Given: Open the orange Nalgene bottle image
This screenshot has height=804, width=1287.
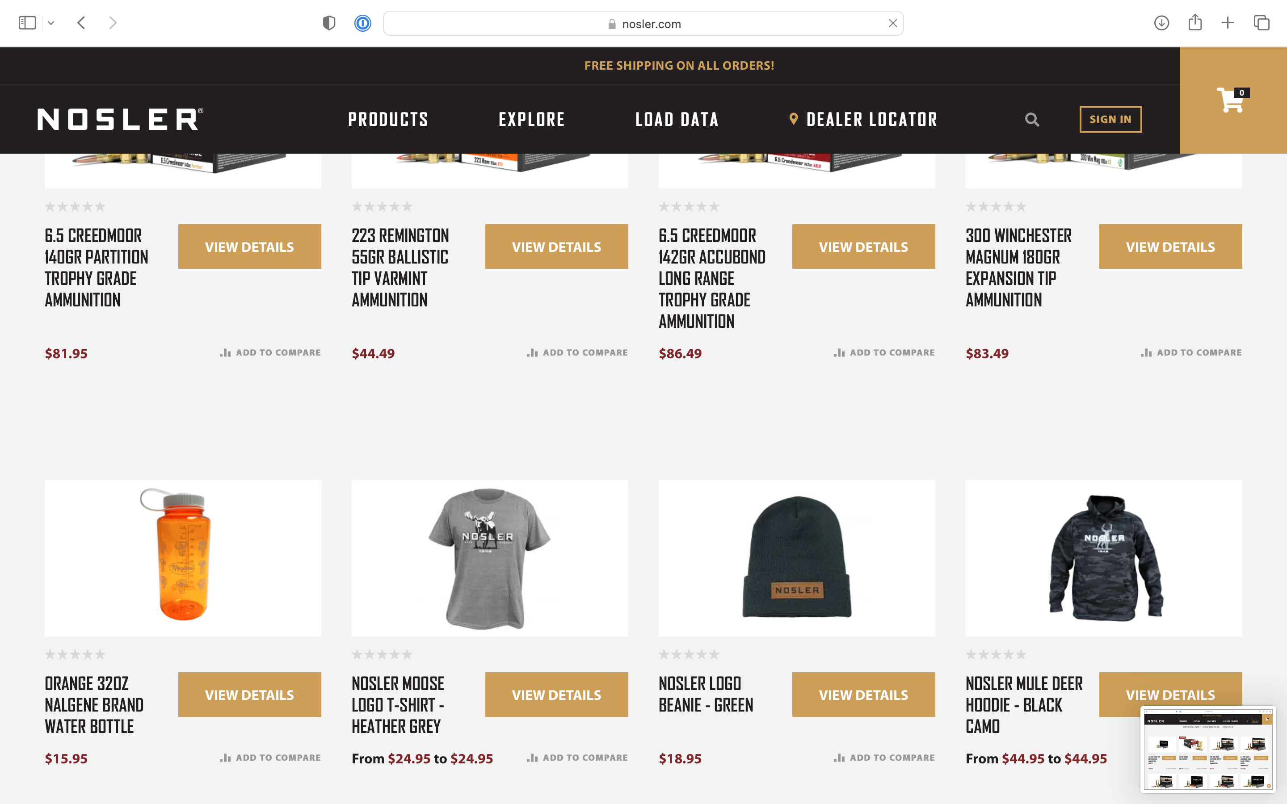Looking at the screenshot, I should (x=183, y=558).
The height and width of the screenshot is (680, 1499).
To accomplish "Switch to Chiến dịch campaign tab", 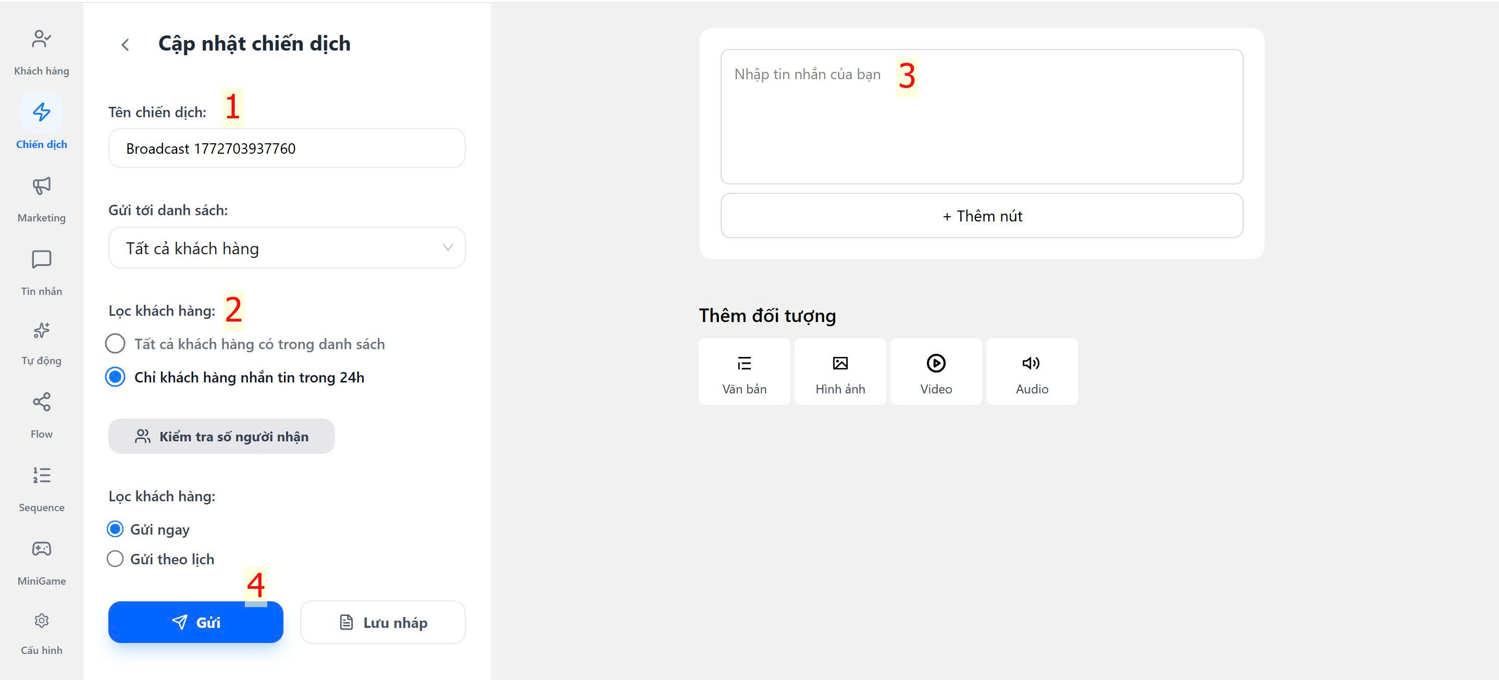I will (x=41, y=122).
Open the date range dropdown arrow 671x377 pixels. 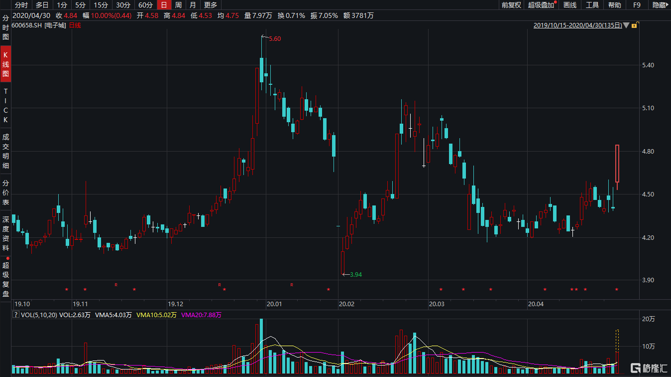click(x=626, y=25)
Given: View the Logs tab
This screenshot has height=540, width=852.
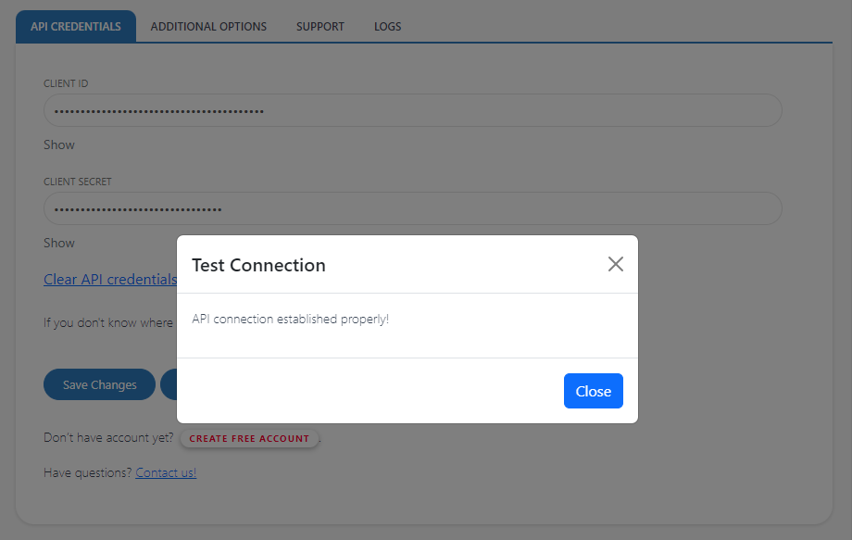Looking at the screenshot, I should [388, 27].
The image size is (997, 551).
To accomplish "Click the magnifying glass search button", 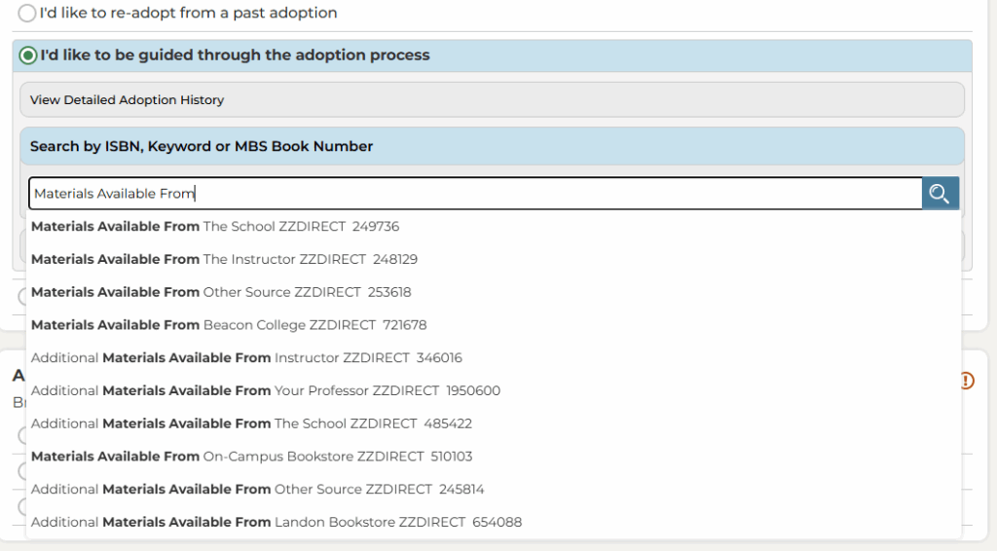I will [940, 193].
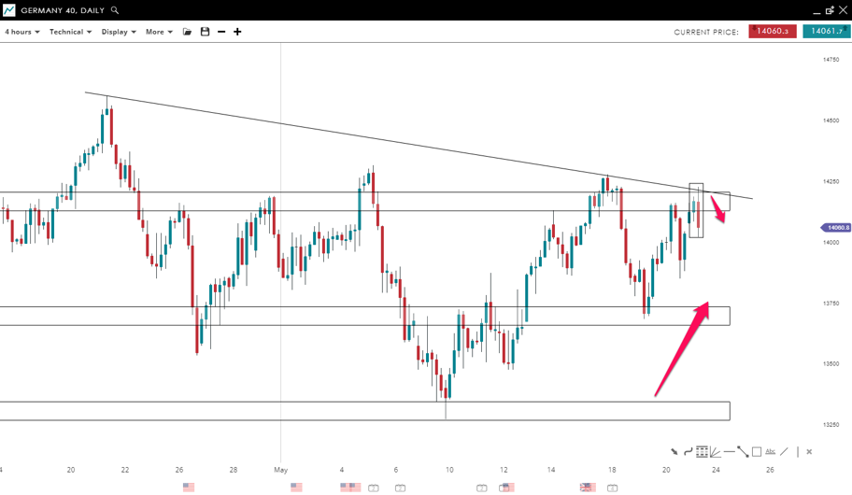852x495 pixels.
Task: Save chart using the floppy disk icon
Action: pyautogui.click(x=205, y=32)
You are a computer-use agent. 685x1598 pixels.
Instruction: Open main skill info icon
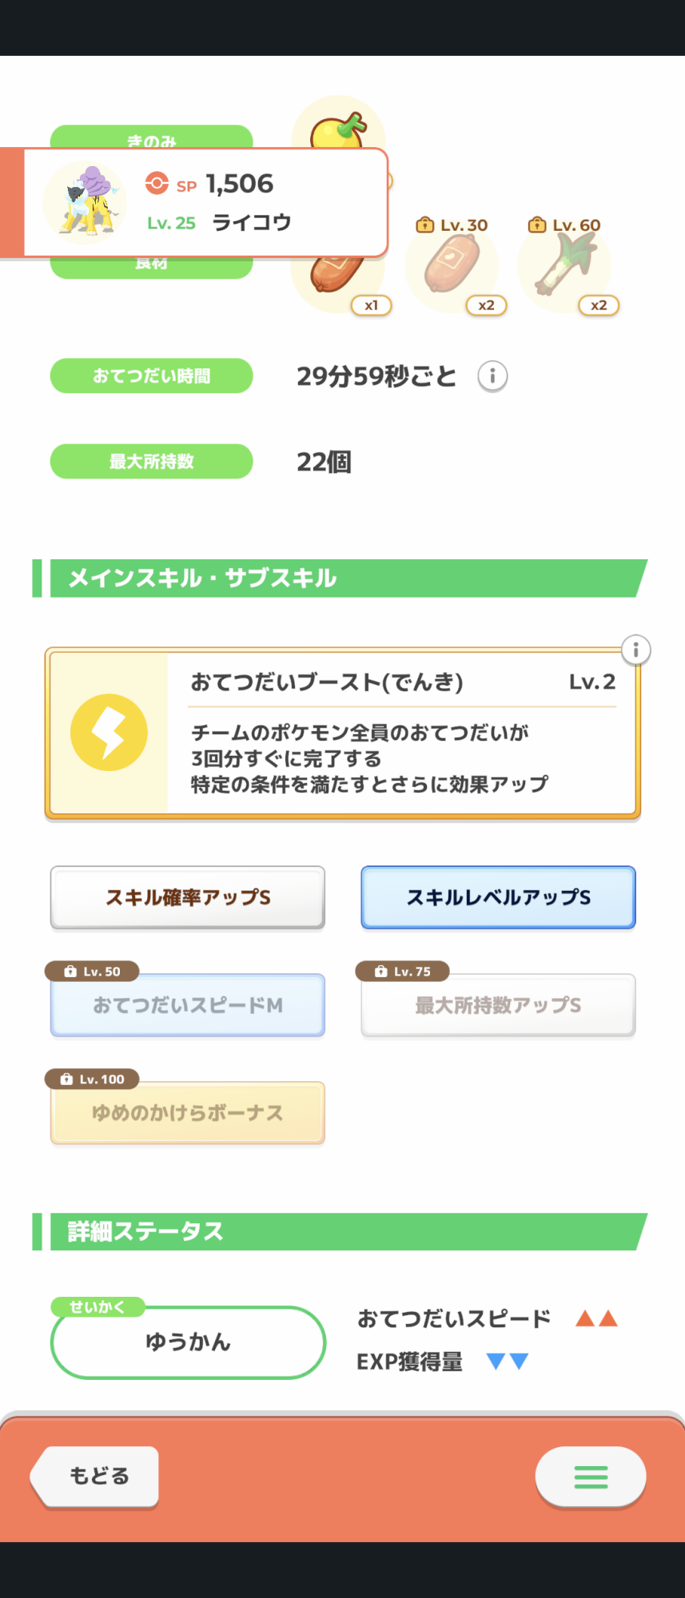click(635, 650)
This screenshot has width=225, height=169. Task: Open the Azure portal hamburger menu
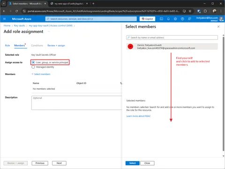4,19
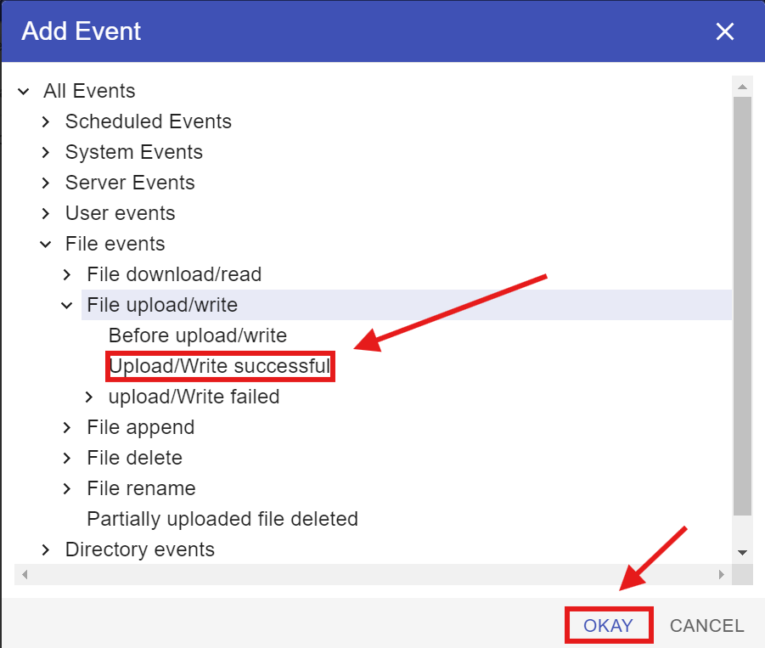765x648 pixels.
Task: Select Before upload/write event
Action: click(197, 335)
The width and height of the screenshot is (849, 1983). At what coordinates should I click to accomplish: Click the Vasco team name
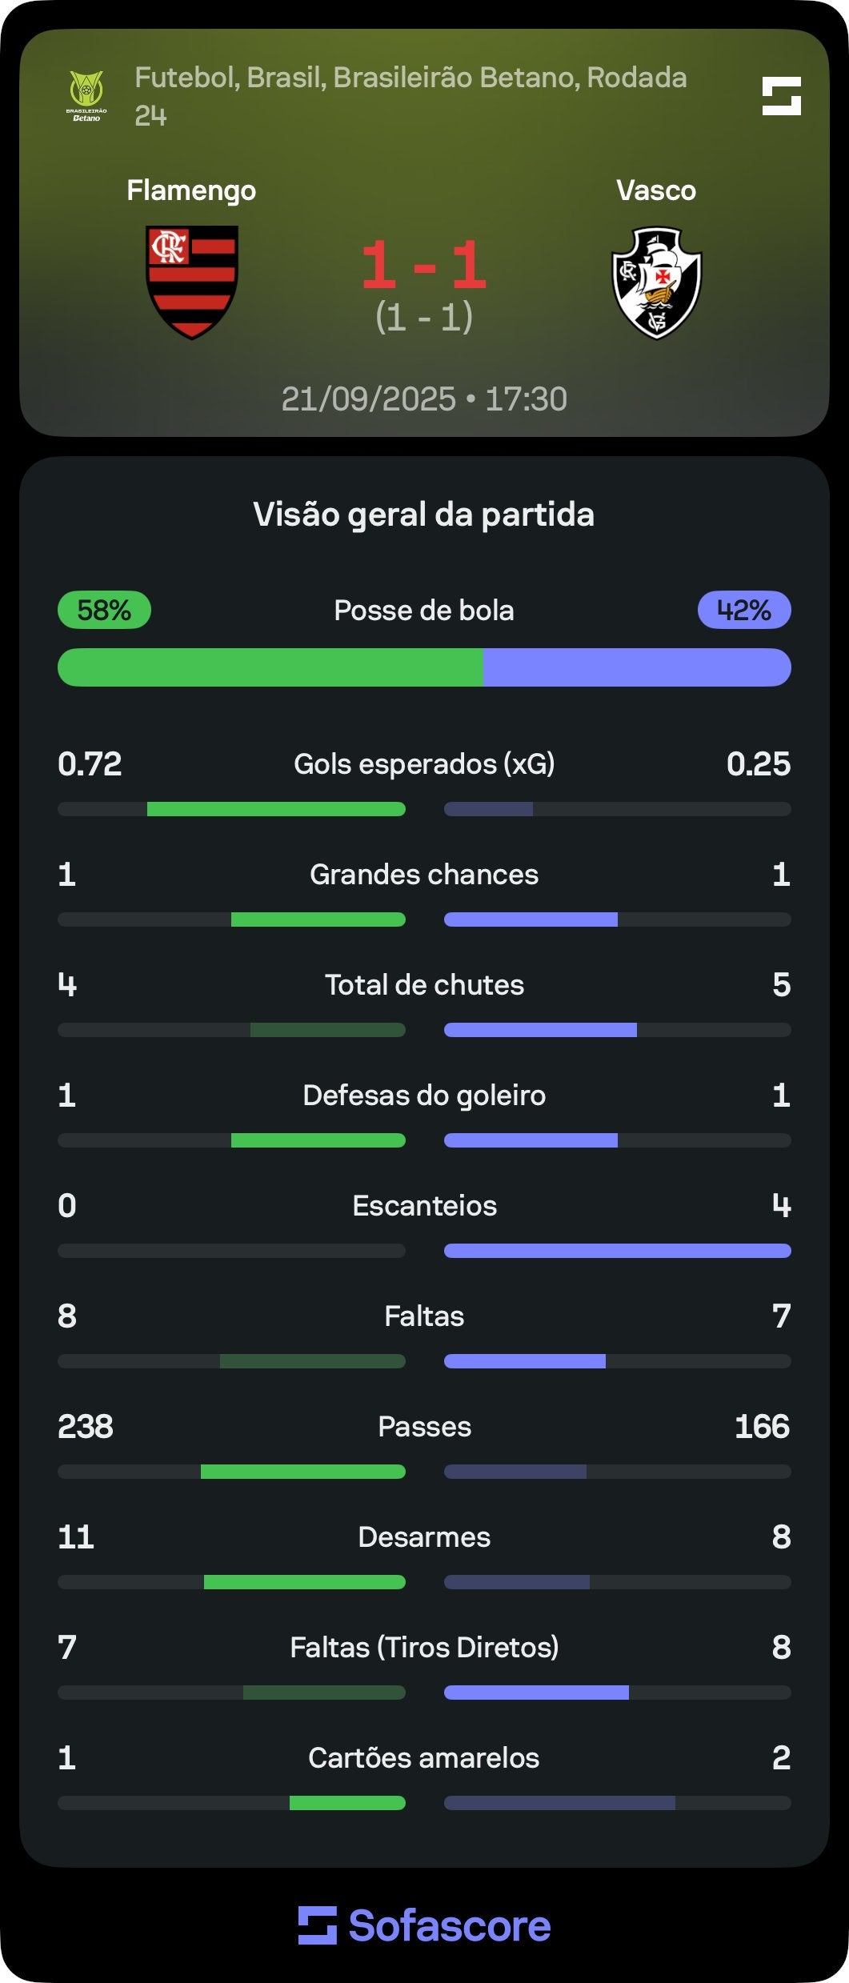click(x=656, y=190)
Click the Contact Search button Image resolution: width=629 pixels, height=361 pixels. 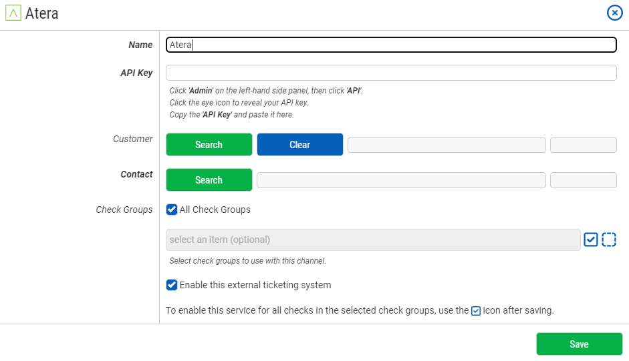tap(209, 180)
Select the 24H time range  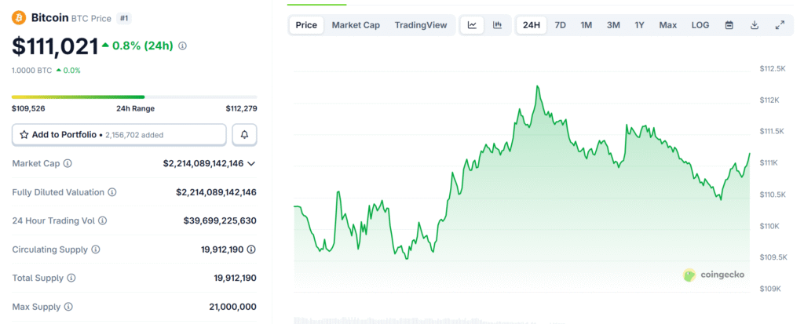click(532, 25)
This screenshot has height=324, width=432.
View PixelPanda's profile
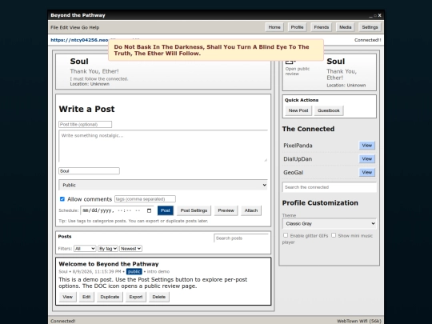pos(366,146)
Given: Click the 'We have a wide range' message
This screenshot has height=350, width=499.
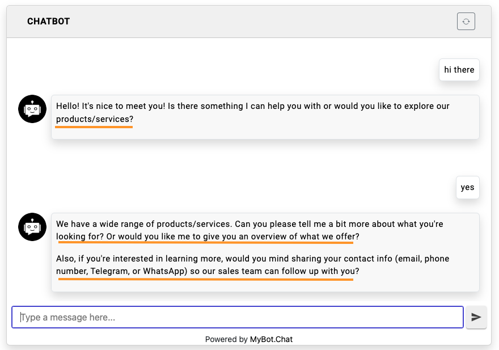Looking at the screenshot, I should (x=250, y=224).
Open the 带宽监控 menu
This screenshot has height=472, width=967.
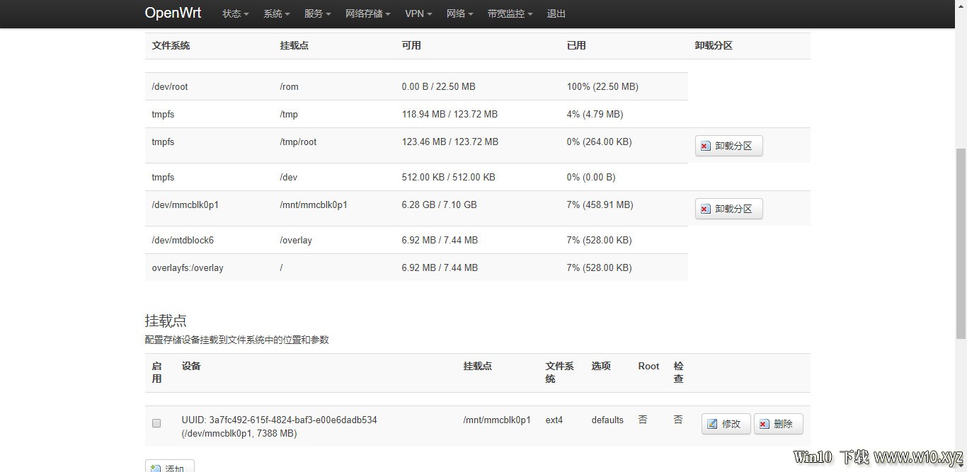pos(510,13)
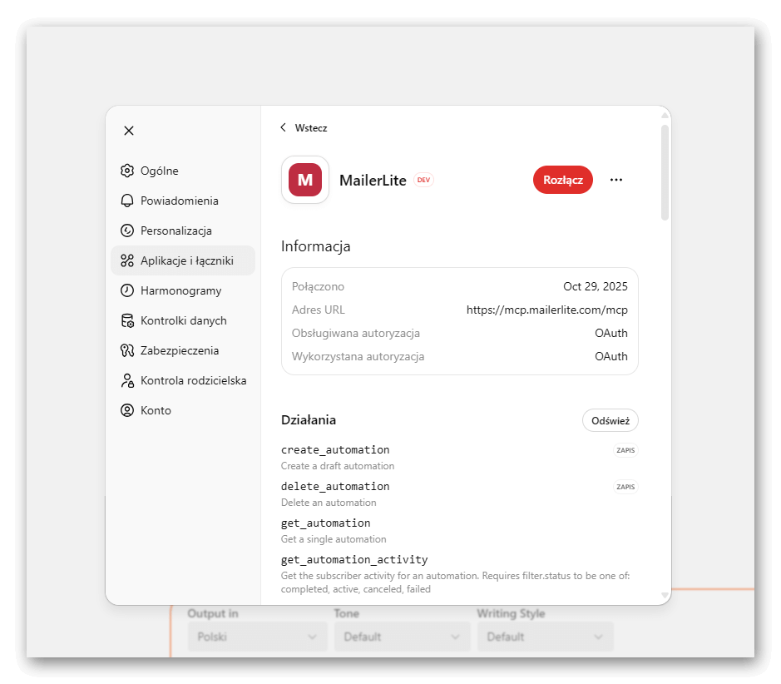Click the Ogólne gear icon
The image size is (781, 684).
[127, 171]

##############################

GOAL OF THE EXERCISE »
Wherever the word "Given" appears in the entries above, copy that whole line.

OUTPUT FOR THIS TASK »
Given: Open the orange Nalgene bottle image
Given: View the Logs tab
Given: Click the 'We have a wide range' message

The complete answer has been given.